Tak hanya itu, mereka pun kewalahan karena banyaknya pesanan tiap harinya. Sementara, sehari mereka bisa hasilkan hingga 300 bungkus abon.
“Ini ide dari kami bertiga. Saat jenuh belajar di rumah karena pandemi, akhirnya kami sepakat buat usaha ini,” kata Aan Tirta, seorang mahasiswi, Minggu (28/6/2020).
Ide untuk membuat makanan berupa abon ini, menjadi alternatif. Disamping bahan mudah didapat, pembuatannya juga tak begitu sukar.
“Kita manfaatkan buah pepaya untuk digunakan sebagai bahannya. Karena mudah didapat. Tapi, untuk alatnya masih menggunakan cara tradisional,” terang dia.
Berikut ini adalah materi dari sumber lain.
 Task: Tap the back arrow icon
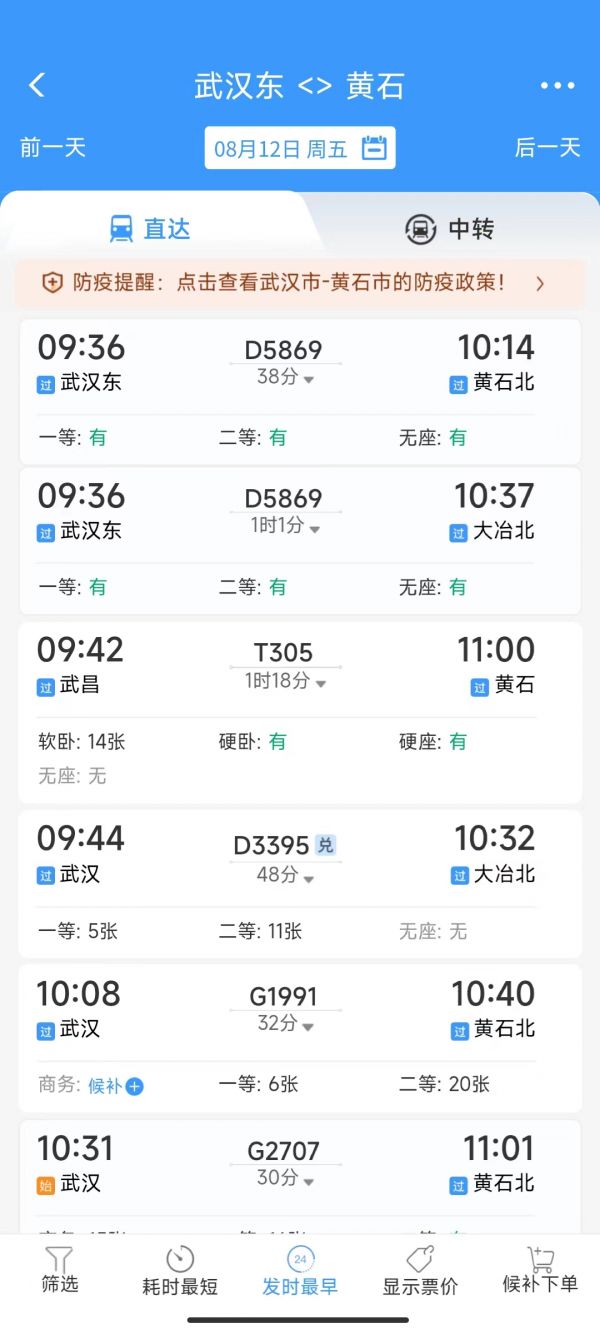tap(37, 85)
Tak heran, usaha sampingan yang sudah mereka lakoni selama 3 bulan ini, mereka buat rasanya nikmat, gurih dan crispy serta bervitamin.
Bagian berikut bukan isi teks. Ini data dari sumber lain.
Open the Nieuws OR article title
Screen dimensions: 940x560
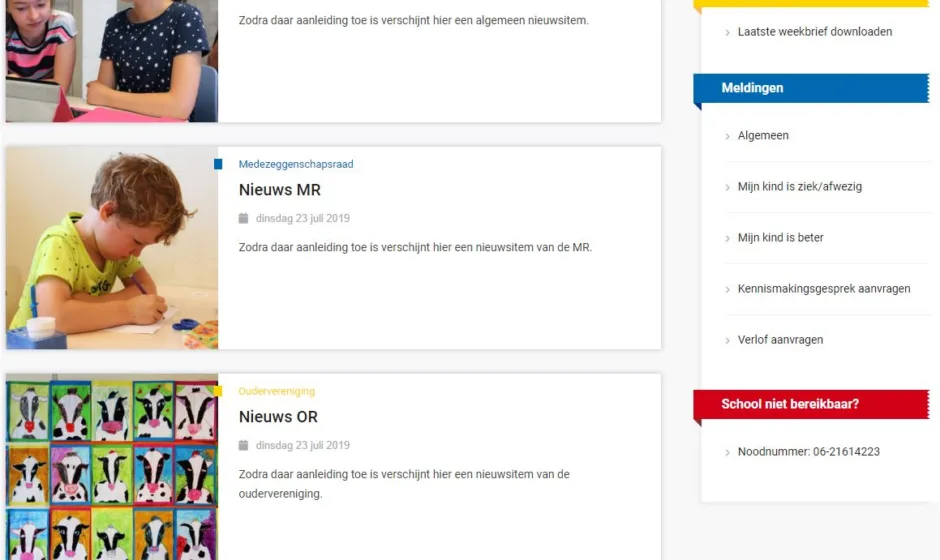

“Prosesnya cukup mudah. Pepaya mentah dikupas hingga bersih. Lalu diparut dan dibersihkan dengan garam untuk hilangkan getah dan rasa pahit,” ujarnya.
Kemudian, lanjut dia, bahan dicampurkan bumbu yang dihaluskan dengan parutan pepaya. Bahan tepung beras dicampur dengan tepung terigu beri garam secukupnya.
“Diaduk hingga merata, selanjutnya campuran parutan dan tepung disaring dan kemudian siap masak untuk digoreng,” ungkap Aan.
Dalam sehari, mereka mampu memproduksi abon pepaya sebanyak 300 bungkus, dan tergantung pesanannya. Mereja juga oasarkan via online di media sosial (Medsos) dan teman sekolahnya. Untuk satu bungkus seberat 200 gram digargai Rp 8 ribu. Dengan varian dua rasa yakni pedas dan gurih.
Omzetnya pun dalam sebulan meningkat tajam hingga Rp 10 juta. Kini ketiga mahasiswi tersebut selain bisa menabung, tak lagi meminta uang jajan pada orang tuanya.”Para pemesan kami batasi karena pembuatannya masih cara tradisional,” tambah Sofia dan Windy, dua diantara ketiga mahasiswi itu.